- Exercise objective -
From the listing below, output only the lines starting at the line that has "Task: Click the blue verified checkmark badge" and ending at the line that has "You are a GUI", exactly as they appear, ends included.

- Supplied records -

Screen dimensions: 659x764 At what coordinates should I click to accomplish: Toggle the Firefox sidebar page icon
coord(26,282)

* * *

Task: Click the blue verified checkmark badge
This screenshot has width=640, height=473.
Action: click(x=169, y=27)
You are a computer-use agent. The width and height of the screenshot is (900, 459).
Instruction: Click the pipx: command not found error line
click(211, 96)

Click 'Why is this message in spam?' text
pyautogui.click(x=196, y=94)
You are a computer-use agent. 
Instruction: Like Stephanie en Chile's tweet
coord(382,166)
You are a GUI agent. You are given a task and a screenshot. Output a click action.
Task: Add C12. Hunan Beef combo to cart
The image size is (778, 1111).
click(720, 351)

- Solution for this task -
Task: Click the blue verified checkmark badge
This screenshot has width=640, height=473.
Action: click(x=169, y=27)
You are a computer-use agent. The width and height of the screenshot is (900, 459).
Instruction: Click the pipx: command not found error line
click(211, 96)

Click 'Why is this message in spam?' text
pyautogui.click(x=196, y=94)
You are a computer-use agent. 
Instruction: Like Stephanie en Chile's tweet
coord(382,166)
You are a GUI agent. You are given a task and a screenshot. Output a click action.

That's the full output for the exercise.